> **REQUIRED WORK**: Copy out the listing lines verbatim, starting at the line containing "Task: Switch to A/B compare mode" and ending after the line containing "the Payoff Matrix1".
▬▬▬▬▬▬
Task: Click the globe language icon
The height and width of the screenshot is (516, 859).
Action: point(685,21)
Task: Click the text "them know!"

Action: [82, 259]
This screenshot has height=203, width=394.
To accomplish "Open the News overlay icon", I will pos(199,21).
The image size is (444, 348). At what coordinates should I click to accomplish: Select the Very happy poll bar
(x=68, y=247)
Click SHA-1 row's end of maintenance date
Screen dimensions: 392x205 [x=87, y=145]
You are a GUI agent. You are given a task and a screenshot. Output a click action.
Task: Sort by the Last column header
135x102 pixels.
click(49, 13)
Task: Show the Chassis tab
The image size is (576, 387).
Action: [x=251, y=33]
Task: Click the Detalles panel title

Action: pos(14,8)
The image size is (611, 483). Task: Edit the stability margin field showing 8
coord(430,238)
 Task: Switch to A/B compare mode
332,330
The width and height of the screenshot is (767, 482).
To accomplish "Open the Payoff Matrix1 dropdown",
▬▬▬▬▬▬
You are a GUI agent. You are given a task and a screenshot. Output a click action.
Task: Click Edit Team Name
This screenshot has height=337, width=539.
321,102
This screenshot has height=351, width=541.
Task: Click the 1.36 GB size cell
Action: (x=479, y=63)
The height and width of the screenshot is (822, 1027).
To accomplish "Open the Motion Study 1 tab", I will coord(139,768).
▬▬▬▬▬▬
> **FULL ANSWER**:
 Task: Switch to A/B compare mode
332,330
The width and height of the screenshot is (767, 482).
To accomplish "Open the Payoff Matrix1 dropdown",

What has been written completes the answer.